begin Text extract
Technical Mastery and Trench Life: Peter Jackson’s They Shall Not Grow Old

On December 17, three members of #teampeirs (another member saw the film on December 27) went to see They Shall Not Grow Old, the new film directed by Peter Jackson and produced by Jackson and Clare Olssen.  It was funded by 14-18 NOW and the Imperial War Museums. Jackson was given the charge to use only archival footage from the Imperial War Museums holdings and to use it in an innovative way.  Jackson, whose grandfather (a career soldier) served for the duration of the First World War with the 2nd Battalion South Wales Borders, has had a keen interest in the First World War all his life.  He even has an extensive collection of uniforms and printed material from the war. Each member of our team went into the film with high expectations and each of us left appreciative of the technological achievement of the filmmakers.  As an academic historian, archivists, and a technology wizard, we all have some opinions on where the film succeeded and where it missed the chance to teach a wide audience about the First World War.

The story

Jackson made a conscious choice to only use archival audio from veteran interviews and the skills of forensic lip readers to add dialogue to the film.  There is no contextualization to the images and audio. There is no narration, nor annotation. How does this impact the film?
end Text extract
begin Dataset excerpts
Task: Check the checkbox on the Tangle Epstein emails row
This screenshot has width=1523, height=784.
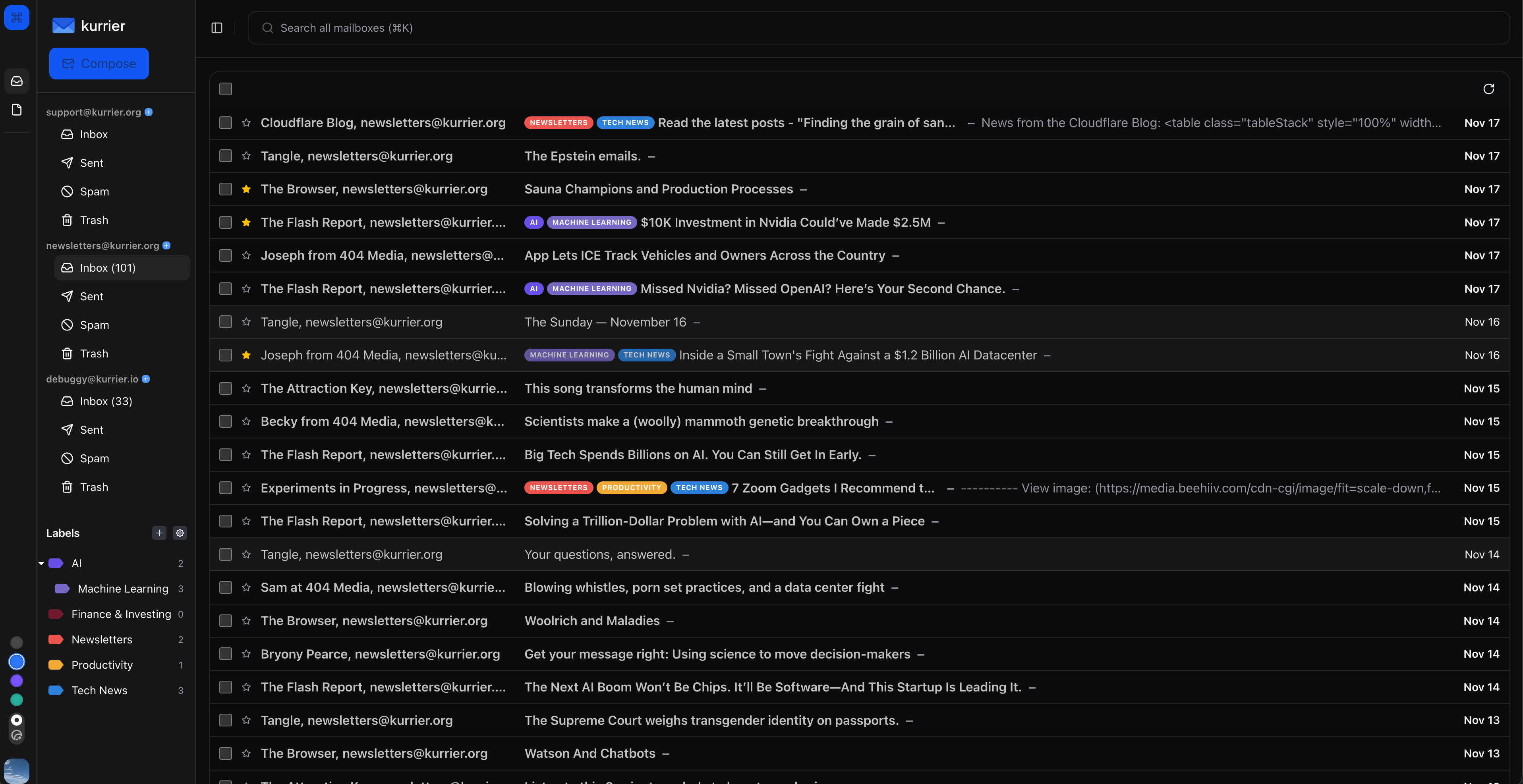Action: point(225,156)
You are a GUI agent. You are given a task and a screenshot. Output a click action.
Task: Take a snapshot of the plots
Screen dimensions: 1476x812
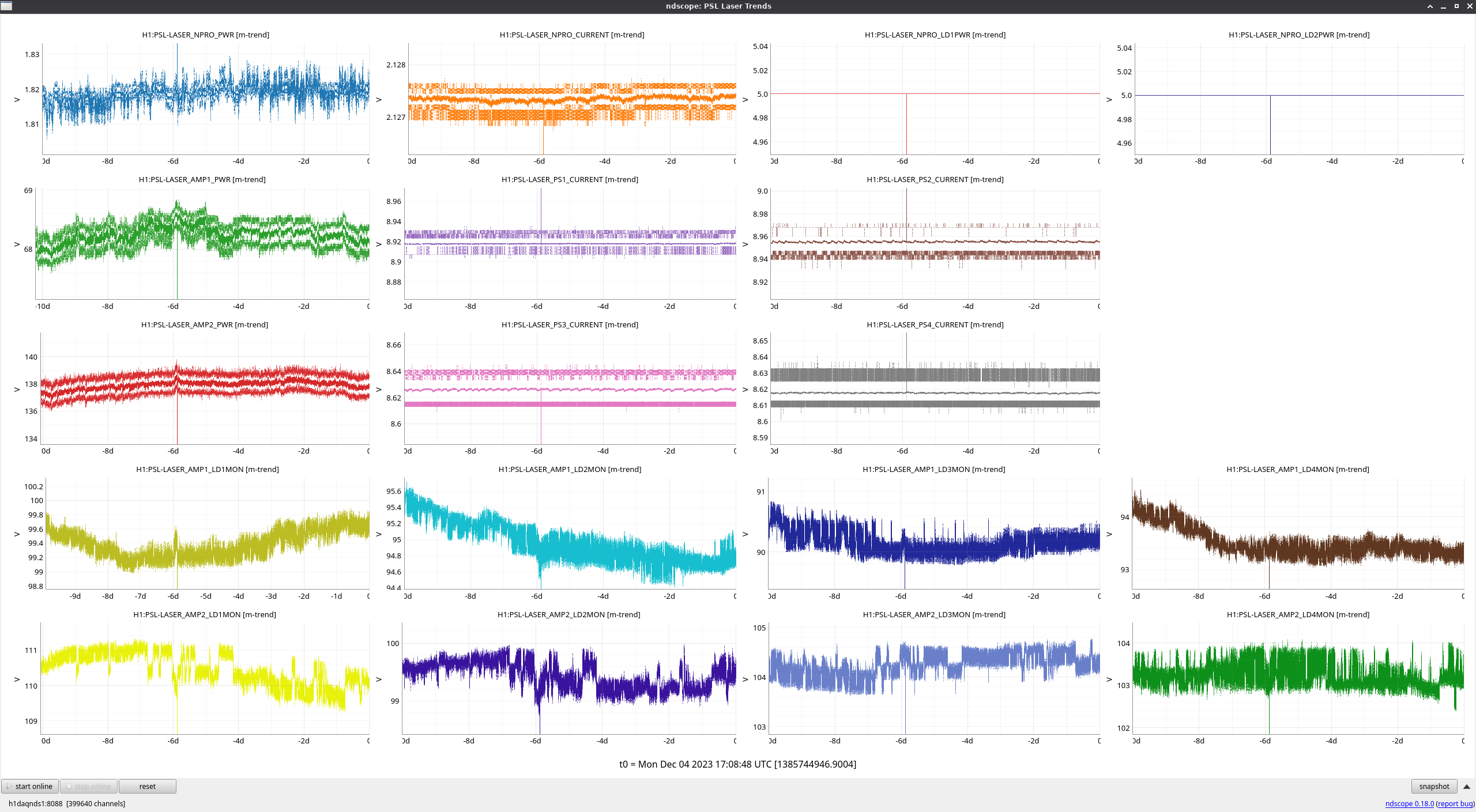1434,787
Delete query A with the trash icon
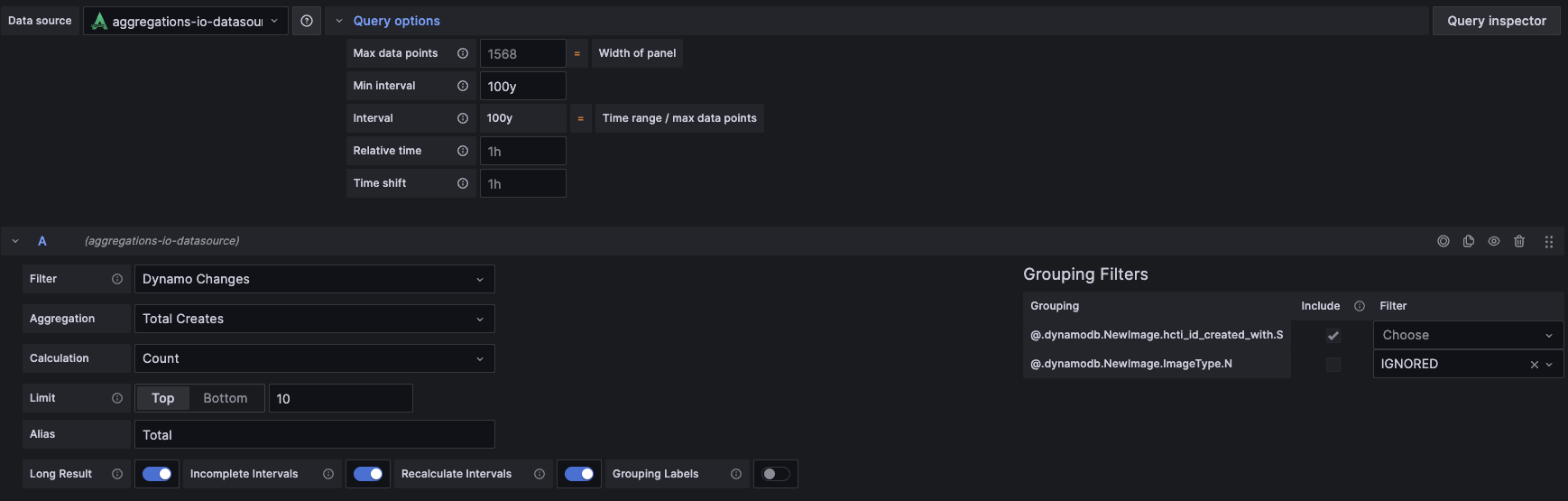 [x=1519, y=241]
end Dataset excerpts
begin Dataset excerpts
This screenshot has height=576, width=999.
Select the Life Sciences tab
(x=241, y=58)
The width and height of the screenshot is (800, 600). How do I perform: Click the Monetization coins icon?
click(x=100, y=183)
end Dataset excerpts
## Request A
Answer these from the film review:
(i) Which two bodies funded the film?
(ii) In which battalion did Jackson's grandfather serve during the First World War?
(iii) Besides archival audio from veteran interviews, what was used to add dialogue to the film?
## Request B
According to the film review, why does the film draw its footage only from the Imperial War Museums holdings? Answer in one or two sentences.

## Written answer A
(i) 14-18 NOW and the Imperial War Museums.
(ii) The 2nd Battalion South Wales Borders.
(iii) The skills of forensic lip readers.

## Written answer B
Jackson was given the charge to use only archival footage from the Imperial War Museums holdings. He was also asked to use that footage in an innovative way.